Statistics

Statistics

Chapter 8: Hypothesis Testing

In order to make a decision or interpretation about the data, you have to test a hypothesis. Hypothesis testing allows the data to be interpreted. The result of an experiment is considered statistically significant if it is not likely to have occurred by chance alone. That means the result was influenced by the experimental factor or dependent variable. We will focus on specific terms associated with hypothesis testing and how to define and interpret a hypothesis. You may want to refer back to Chapters 1 through 7 as we proceed.

Learning Objectives

After reading Chapter 8 and completing the workbook, you should be able to:

1. Explain the fundamentals of hypothesis testing. 2. Explain the difference between the null and alternative hypothesis. 3. Define p-value.

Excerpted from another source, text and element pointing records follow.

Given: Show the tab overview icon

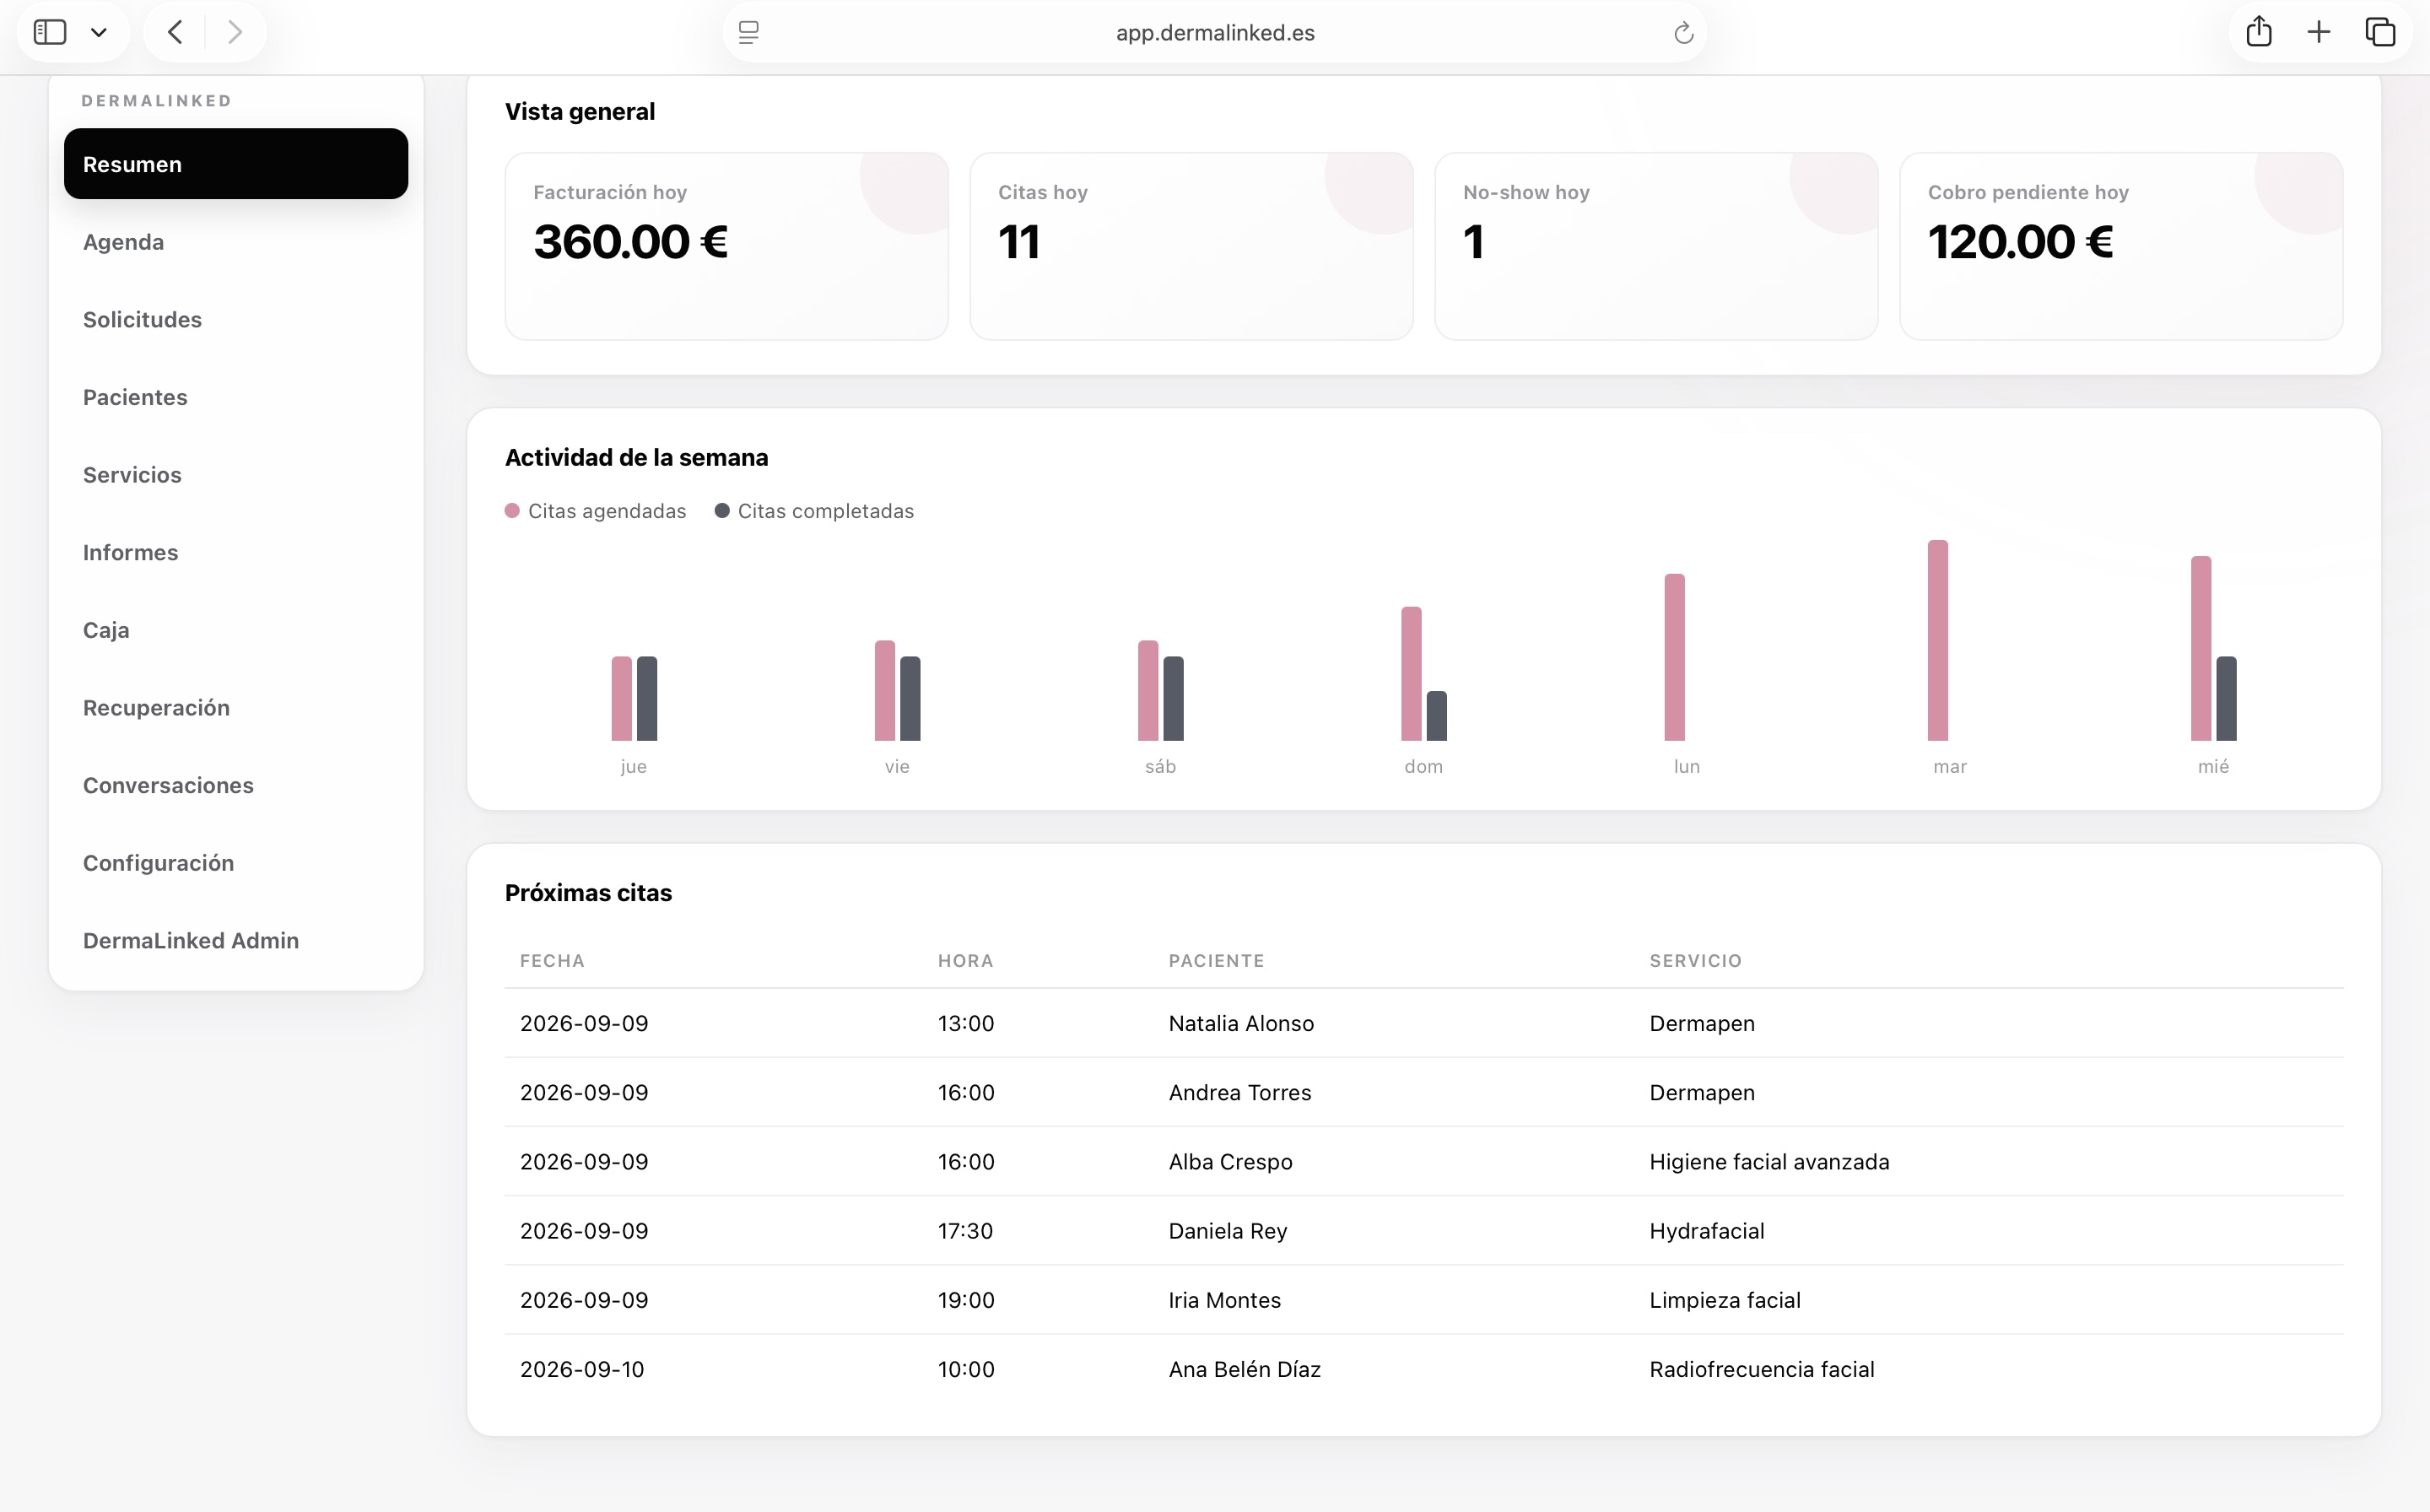Looking at the screenshot, I should [2381, 33].
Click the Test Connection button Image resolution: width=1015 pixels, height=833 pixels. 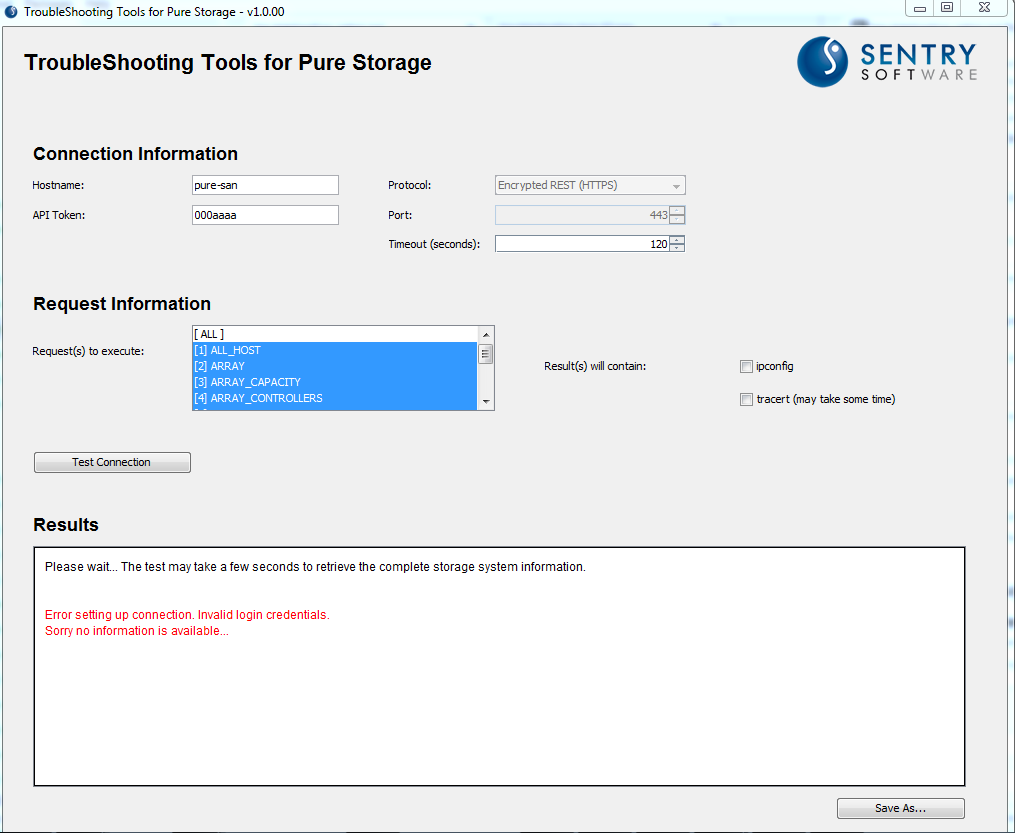coord(112,462)
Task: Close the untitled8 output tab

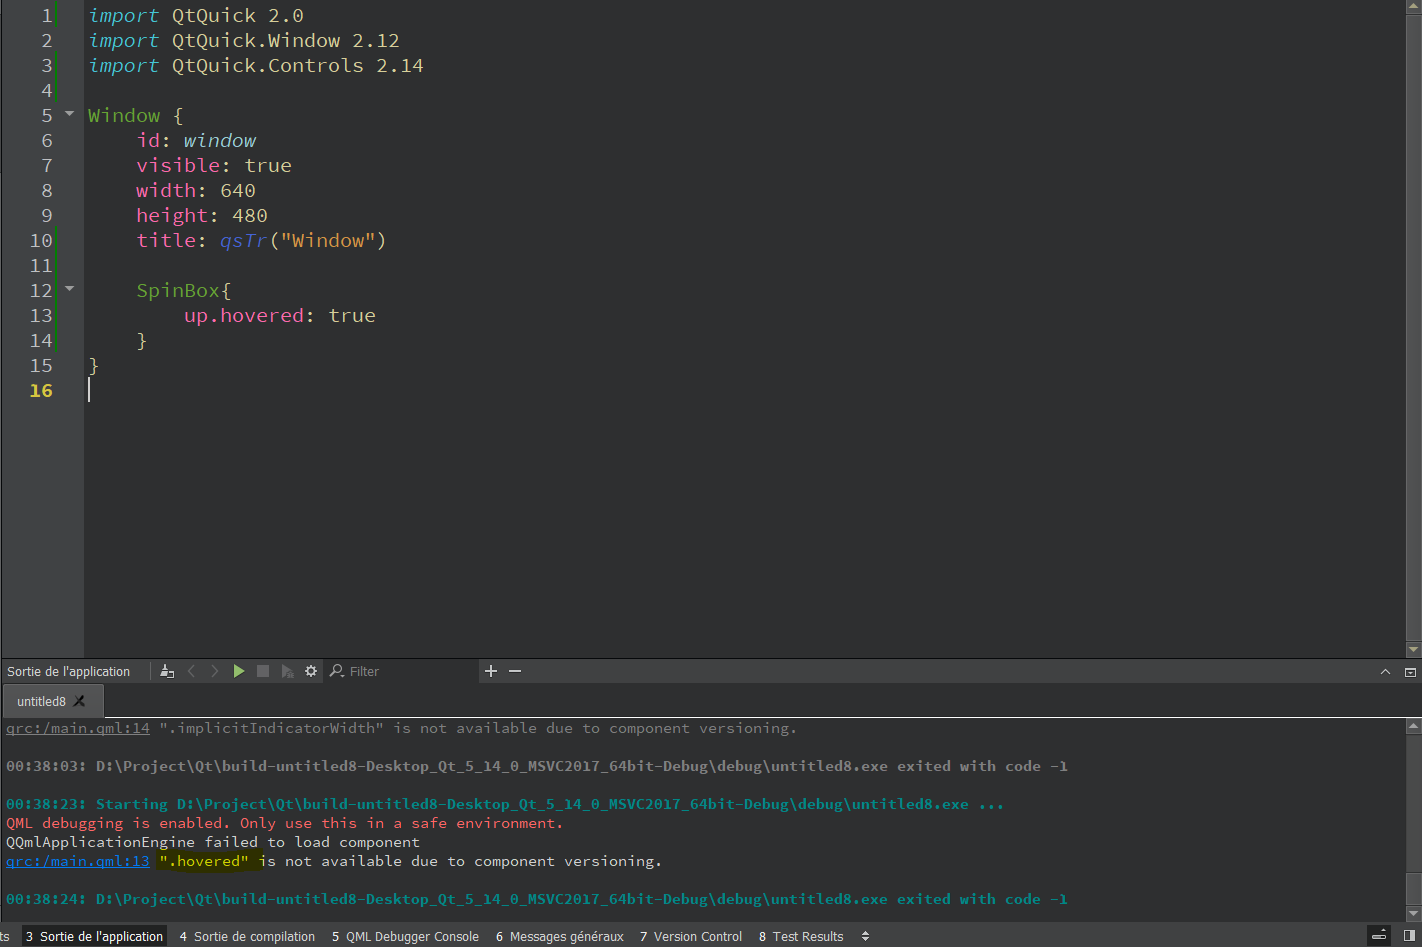Action: tap(80, 701)
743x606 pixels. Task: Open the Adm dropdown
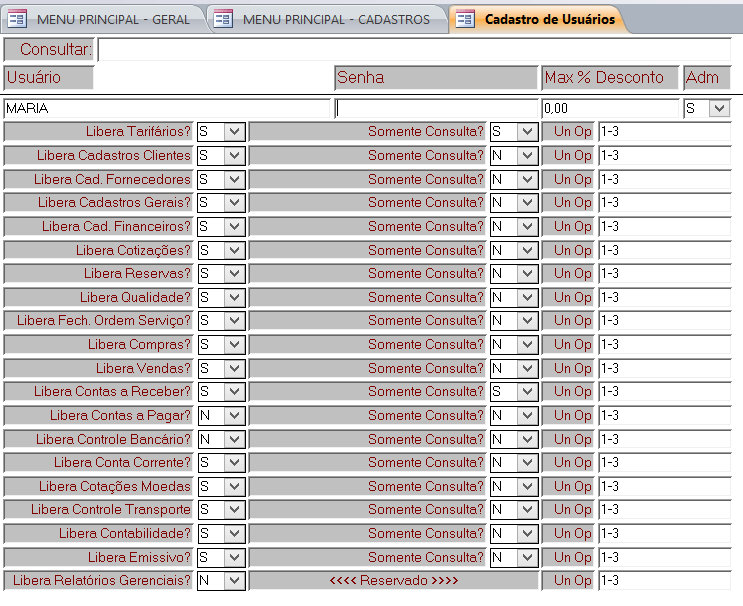click(719, 109)
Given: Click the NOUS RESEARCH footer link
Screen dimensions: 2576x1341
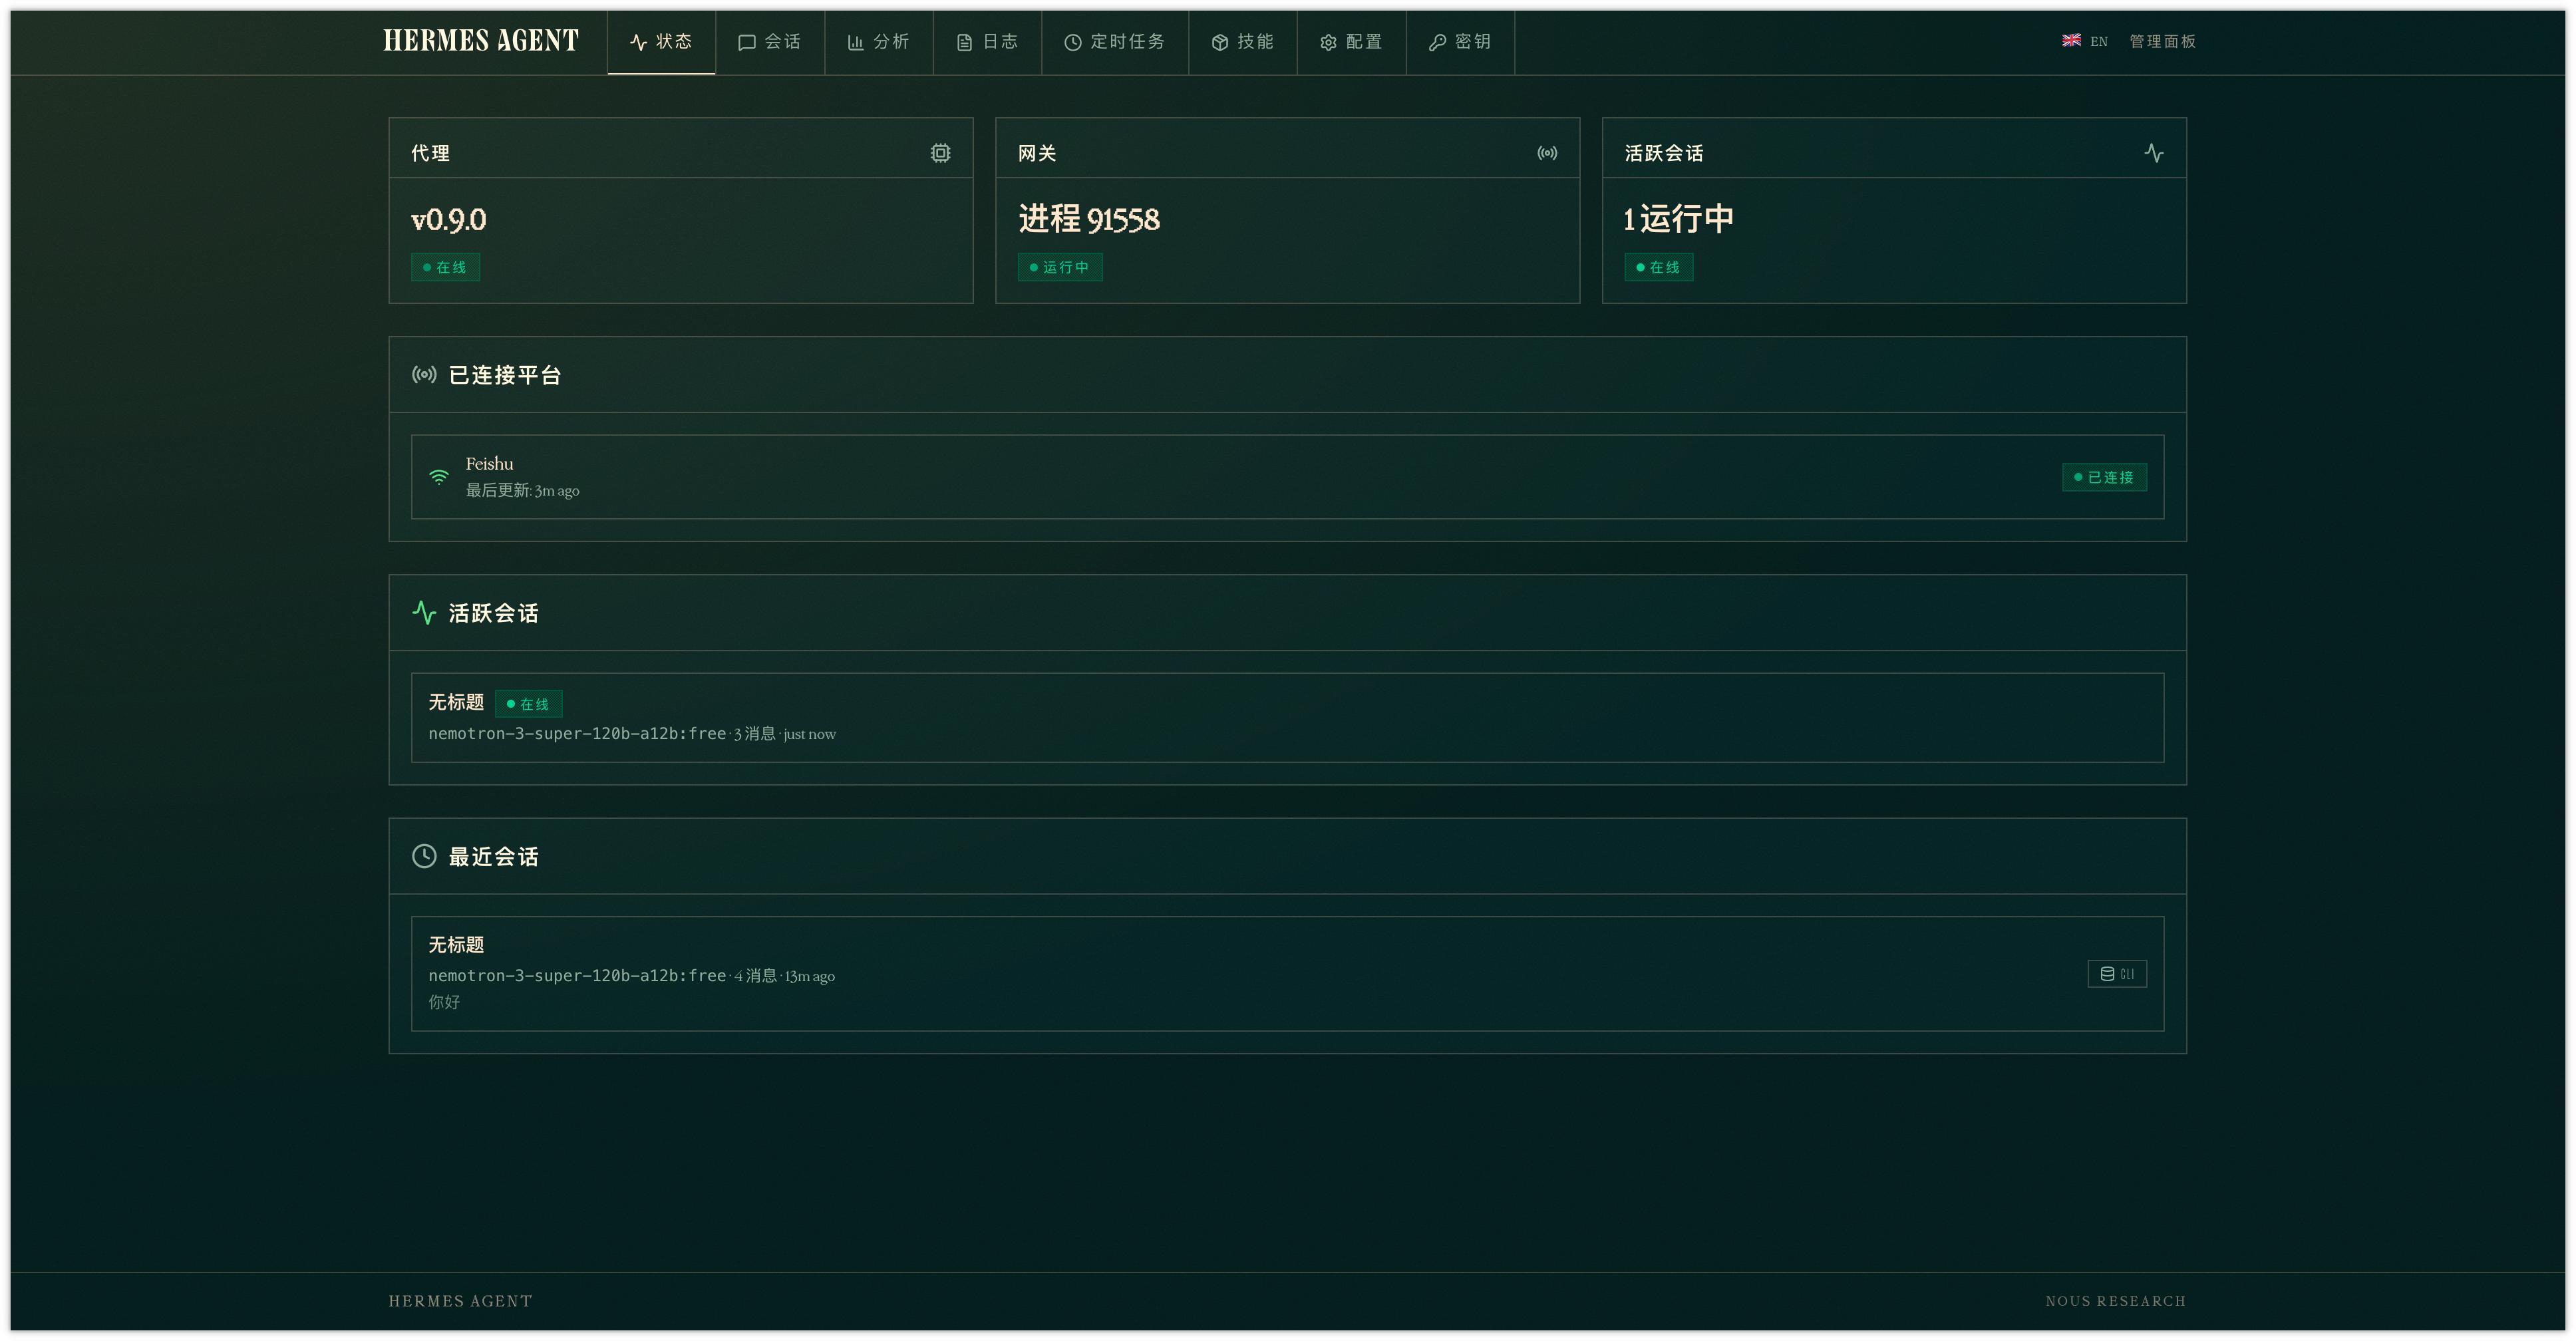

4. Define basic hypothesis terms. 5. Define basic hypothesis test. 6. Apply hypothesis testing.

Study Clues

A clear understanding of the basic statistical terms and hypothesis test presented in Chapter 8 is important to the overall understanding of the statistics presented in this course. As you study, you should pay particular attention to the definitions and application of the tests. Refer back to the previous chapters for a review of terms and concepts.

8.1 Hypothesis

A hypothesis test includes all possible outcomes. There are two types of hypotheses:

Null hypothesis

Alternative hypothesis

8.2 P-value

The p-value is the same as the probability value. We accept or reject the hypothesis based on the outcome of the p-value. If the p-value is less than the required significance level, usually the significance level is 0.05, the null hypothesis is rejected and the alternative hypothesis is accepted. However, if the p-value is not less than the significance level, typically anything above 0.05, then the null hypothesis is not rejected.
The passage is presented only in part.